Every line that contains the word "logo" is to be copied from the listing.

=== Begin Enclosure ===

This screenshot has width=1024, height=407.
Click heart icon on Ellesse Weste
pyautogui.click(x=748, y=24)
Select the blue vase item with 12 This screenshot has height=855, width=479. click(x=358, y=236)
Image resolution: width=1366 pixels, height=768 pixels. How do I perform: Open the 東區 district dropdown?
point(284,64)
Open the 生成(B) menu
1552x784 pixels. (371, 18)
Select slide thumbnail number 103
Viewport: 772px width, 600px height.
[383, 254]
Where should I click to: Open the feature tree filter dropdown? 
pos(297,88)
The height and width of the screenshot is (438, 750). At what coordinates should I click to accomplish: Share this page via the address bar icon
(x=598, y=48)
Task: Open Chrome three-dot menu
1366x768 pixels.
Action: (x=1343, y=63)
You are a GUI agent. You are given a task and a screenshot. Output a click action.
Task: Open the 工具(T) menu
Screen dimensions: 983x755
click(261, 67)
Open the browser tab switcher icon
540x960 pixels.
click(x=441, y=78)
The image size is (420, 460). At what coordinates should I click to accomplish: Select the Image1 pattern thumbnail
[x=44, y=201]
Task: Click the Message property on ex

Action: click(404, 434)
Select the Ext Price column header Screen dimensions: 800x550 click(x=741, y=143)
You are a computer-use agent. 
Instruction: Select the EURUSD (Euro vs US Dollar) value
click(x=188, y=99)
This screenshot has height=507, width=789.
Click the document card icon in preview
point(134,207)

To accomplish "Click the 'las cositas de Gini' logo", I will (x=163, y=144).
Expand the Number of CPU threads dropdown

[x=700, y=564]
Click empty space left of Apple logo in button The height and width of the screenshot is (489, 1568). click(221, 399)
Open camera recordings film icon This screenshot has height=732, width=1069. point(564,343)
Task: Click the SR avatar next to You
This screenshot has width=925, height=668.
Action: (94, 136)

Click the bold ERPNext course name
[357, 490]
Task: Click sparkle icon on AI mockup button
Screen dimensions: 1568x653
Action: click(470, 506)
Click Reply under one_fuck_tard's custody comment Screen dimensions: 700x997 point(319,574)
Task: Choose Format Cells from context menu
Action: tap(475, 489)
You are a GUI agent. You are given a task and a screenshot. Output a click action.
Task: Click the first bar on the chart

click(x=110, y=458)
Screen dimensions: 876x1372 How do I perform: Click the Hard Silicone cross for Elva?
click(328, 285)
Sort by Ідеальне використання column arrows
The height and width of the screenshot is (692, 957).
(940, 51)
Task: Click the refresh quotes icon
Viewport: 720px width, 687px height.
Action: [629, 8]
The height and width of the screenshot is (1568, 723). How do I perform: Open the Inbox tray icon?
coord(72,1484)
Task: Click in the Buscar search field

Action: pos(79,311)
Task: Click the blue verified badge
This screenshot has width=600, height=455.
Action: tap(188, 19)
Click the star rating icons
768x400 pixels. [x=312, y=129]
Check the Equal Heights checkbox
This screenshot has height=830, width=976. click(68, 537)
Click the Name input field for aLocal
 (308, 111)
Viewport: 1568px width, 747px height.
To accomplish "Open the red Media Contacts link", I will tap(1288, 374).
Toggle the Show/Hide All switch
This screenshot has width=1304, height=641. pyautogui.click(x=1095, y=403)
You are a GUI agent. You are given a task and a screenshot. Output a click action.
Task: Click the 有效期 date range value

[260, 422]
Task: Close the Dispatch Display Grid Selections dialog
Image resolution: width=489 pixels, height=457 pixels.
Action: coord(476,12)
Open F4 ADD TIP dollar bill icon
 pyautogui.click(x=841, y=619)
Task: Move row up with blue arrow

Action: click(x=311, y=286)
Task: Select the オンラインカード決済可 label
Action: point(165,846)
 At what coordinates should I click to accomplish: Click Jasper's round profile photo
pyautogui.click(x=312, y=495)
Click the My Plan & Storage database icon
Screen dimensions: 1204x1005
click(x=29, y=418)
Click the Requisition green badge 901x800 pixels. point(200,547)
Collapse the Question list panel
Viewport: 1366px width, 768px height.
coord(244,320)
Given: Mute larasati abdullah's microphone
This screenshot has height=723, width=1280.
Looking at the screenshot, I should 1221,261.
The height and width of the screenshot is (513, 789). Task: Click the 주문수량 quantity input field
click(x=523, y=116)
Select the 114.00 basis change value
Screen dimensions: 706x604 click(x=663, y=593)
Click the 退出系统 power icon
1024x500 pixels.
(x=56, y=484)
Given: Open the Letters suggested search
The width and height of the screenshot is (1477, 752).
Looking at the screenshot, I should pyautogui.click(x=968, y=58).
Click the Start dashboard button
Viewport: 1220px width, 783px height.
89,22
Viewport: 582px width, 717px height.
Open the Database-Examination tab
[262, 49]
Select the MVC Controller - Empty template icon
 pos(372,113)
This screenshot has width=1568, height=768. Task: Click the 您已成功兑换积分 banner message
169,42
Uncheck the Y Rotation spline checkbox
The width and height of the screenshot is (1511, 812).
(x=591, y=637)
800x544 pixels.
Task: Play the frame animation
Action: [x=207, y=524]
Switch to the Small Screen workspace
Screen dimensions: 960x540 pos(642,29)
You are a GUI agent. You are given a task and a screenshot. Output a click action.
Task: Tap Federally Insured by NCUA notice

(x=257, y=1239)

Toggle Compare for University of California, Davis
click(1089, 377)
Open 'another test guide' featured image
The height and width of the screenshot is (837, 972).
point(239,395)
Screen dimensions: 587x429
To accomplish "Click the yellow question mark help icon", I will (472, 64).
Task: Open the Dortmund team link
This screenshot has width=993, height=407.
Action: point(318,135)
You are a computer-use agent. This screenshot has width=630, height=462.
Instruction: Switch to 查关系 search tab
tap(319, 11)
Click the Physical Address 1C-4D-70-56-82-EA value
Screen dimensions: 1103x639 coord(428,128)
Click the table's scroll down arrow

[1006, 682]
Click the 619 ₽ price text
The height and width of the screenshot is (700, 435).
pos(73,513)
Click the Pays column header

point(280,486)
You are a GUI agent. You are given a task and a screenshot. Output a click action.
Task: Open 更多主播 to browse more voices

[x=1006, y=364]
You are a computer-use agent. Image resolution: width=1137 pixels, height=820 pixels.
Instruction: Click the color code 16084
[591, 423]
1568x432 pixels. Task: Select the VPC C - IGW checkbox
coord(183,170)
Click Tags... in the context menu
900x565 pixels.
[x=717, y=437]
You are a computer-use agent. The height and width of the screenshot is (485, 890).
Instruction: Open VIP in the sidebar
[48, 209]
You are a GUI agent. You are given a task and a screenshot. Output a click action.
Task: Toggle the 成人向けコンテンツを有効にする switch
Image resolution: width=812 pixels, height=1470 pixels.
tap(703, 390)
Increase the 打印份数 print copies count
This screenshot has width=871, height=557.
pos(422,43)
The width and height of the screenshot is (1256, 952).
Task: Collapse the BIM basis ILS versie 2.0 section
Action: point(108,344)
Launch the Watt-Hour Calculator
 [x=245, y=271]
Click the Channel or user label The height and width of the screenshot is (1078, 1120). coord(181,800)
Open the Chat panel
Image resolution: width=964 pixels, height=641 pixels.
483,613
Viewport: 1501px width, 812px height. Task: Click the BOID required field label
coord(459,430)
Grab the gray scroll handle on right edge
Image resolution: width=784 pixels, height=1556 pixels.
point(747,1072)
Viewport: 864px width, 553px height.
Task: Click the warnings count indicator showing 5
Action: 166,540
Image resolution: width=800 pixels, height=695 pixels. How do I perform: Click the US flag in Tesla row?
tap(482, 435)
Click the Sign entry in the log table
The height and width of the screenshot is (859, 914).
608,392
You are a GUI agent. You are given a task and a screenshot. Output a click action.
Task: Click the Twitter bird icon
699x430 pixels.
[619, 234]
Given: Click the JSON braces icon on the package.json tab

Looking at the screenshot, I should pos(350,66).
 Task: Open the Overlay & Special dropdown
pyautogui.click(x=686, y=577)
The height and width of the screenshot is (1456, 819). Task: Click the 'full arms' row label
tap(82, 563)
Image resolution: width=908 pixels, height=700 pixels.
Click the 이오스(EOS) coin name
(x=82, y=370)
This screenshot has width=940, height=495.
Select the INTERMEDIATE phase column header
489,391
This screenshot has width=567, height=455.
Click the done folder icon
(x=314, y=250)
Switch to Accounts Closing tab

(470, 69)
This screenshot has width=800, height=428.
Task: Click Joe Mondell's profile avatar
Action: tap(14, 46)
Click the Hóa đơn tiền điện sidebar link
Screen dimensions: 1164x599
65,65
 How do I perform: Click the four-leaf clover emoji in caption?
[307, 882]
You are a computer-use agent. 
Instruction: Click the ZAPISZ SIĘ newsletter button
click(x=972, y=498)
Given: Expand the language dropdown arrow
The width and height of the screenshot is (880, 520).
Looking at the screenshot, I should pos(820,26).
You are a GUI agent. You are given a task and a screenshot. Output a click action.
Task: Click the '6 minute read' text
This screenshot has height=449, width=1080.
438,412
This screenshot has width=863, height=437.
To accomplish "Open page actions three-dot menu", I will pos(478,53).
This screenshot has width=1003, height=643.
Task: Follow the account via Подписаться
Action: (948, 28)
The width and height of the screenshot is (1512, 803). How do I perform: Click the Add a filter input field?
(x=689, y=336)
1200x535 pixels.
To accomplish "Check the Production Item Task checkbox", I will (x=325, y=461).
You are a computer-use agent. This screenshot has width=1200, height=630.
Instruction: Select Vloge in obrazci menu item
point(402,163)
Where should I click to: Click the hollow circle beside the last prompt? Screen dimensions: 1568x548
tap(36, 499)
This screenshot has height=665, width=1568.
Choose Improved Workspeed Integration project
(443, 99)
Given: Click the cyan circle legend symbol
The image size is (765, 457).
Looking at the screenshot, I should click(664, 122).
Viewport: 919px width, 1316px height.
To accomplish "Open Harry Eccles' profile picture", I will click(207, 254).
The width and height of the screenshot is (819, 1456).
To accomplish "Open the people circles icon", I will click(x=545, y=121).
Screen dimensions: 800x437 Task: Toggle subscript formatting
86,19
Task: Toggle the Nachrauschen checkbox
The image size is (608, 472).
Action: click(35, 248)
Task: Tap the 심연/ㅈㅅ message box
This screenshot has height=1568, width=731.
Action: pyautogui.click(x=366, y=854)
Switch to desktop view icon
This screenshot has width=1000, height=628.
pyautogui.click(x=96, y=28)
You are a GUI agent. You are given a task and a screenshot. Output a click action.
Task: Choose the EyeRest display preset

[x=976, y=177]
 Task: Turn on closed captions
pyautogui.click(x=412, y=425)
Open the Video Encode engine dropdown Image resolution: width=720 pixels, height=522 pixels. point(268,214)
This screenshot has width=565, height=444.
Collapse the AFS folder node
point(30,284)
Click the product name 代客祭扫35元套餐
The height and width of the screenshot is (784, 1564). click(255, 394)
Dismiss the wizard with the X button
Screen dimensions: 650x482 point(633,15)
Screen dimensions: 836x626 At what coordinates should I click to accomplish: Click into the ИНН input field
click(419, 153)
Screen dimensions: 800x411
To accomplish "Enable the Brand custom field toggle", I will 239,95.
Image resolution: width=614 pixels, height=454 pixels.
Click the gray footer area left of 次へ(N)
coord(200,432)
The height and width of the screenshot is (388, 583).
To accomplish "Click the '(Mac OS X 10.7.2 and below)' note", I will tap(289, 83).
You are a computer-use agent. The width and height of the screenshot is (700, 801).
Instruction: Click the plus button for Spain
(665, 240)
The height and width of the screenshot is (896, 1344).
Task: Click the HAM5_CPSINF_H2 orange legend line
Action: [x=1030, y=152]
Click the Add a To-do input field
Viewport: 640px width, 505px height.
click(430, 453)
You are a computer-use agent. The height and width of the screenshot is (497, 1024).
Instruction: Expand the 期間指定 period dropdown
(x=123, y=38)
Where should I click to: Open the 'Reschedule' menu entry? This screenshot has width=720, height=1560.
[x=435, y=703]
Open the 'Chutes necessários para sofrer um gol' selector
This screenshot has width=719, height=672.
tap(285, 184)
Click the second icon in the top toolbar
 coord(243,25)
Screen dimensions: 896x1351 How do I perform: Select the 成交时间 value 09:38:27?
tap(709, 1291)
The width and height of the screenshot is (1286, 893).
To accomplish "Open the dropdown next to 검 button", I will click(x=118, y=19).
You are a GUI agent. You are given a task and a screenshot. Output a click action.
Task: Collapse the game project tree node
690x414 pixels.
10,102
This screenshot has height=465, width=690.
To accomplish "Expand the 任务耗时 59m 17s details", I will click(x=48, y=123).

=== End Enclosure ===

Task answer
To accomplish "Click the 'las cositas de Gini' logo", I will (x=163, y=144).
Click empty space left of Apple logo in button The height and width of the screenshot is (489, 1568). click(221, 399)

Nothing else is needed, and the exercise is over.